Цели, которые ставит передо мной кто-то другой или которые я ставлю перед собой как другой, без осознания их происхождения и критики, тем и хороши, что они не могут быть мною ни отменены, ни усомнены. И жизнь моя всегда будет заполнена либо их реализацией, либо ожиданием дальнейших указаний...
Для свободного и самоосознающего человека целерациональная деятельность малопригодна и чревата разрушительными кризисами. К примеру, ставит человек перед собой задачу создать собственую фирму. И если задача именно такова и человек ее выполнил, то что дальше? А дальше человек либо традиционным и безошибочным способом утрачивает собственную спонтанность, независимость, проактивность, то есть во многом утрачивает себя, и созданная им фирма сама превращается в постановщика целей для своего создателя, либо ему приходится сталкиваться с проблемой «целевых тупиков», проблемой переформулирования, переоценки, ревизии собственных целей. Можно представить себе ужас человека, действующего целерационально и в то же время признающего в отношении себя свободу и отсутствие управляющих внешних смыслов, когда он понимает, что дела его уже закончены, а жизнь — еще нет.

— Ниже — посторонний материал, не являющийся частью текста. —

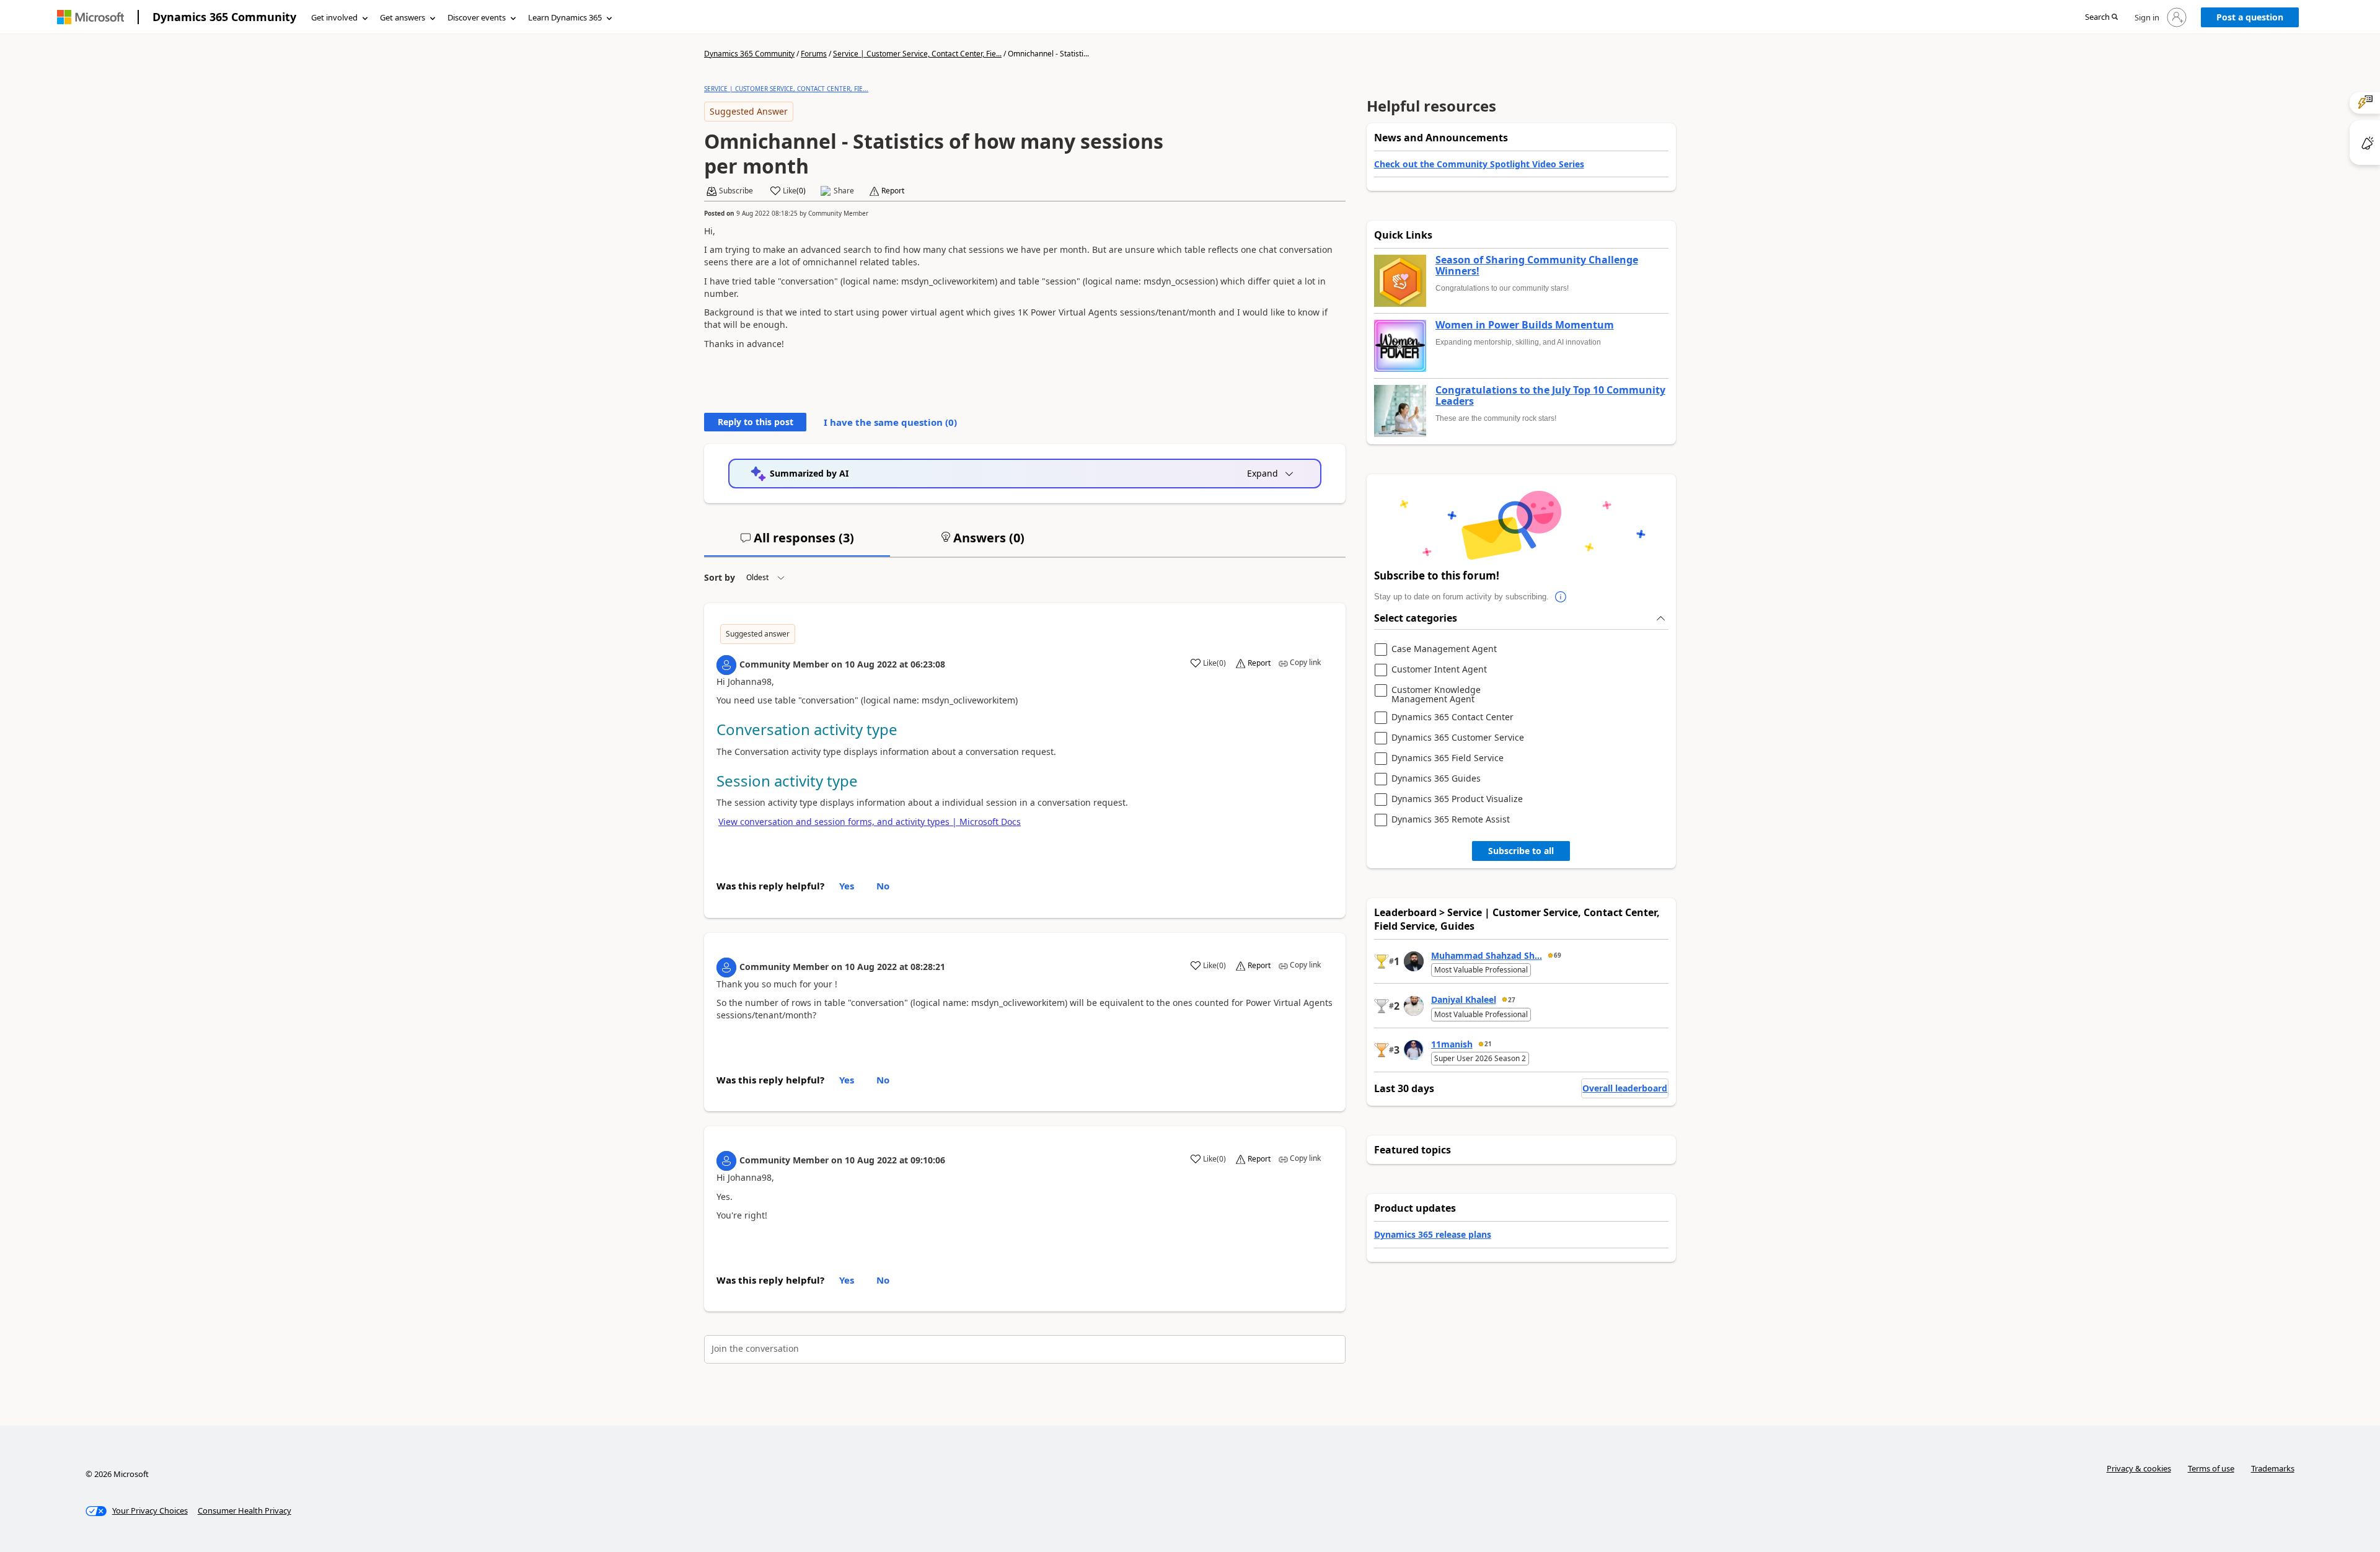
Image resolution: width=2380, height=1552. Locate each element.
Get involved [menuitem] (334, 17)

В условиях нашего «дивного нового мира» действительно осмысленной, то есть позволяющей питать собственную жизнь собственным смыслом, для современного человека является ценностно-рациональная, а уж совсем точно — чувственно-рациональная деятельность. Явно не цели мотивируют человека к ответственным и произвольным поступкам и действиям: это могут быть либо ценности и убеждения, либо потребность быть идентичным со своими чувствами. Цели у человека располагаются там же, где одежда, обувь, зонтики и дорожные сумки, а чувства — там, где живет его Я.
Поиск и выстраивание своей уникальной жизненной самоидентичности — это и есть человеческое измерение, гуманитарный вектор эпохи глобализации. Попытки превратить жизнь в средство для достижения целей или в набор каузальных социальных процедур очень травматичны и совершенно неэффективны. Жизнь просто не готова принять подобный расклад.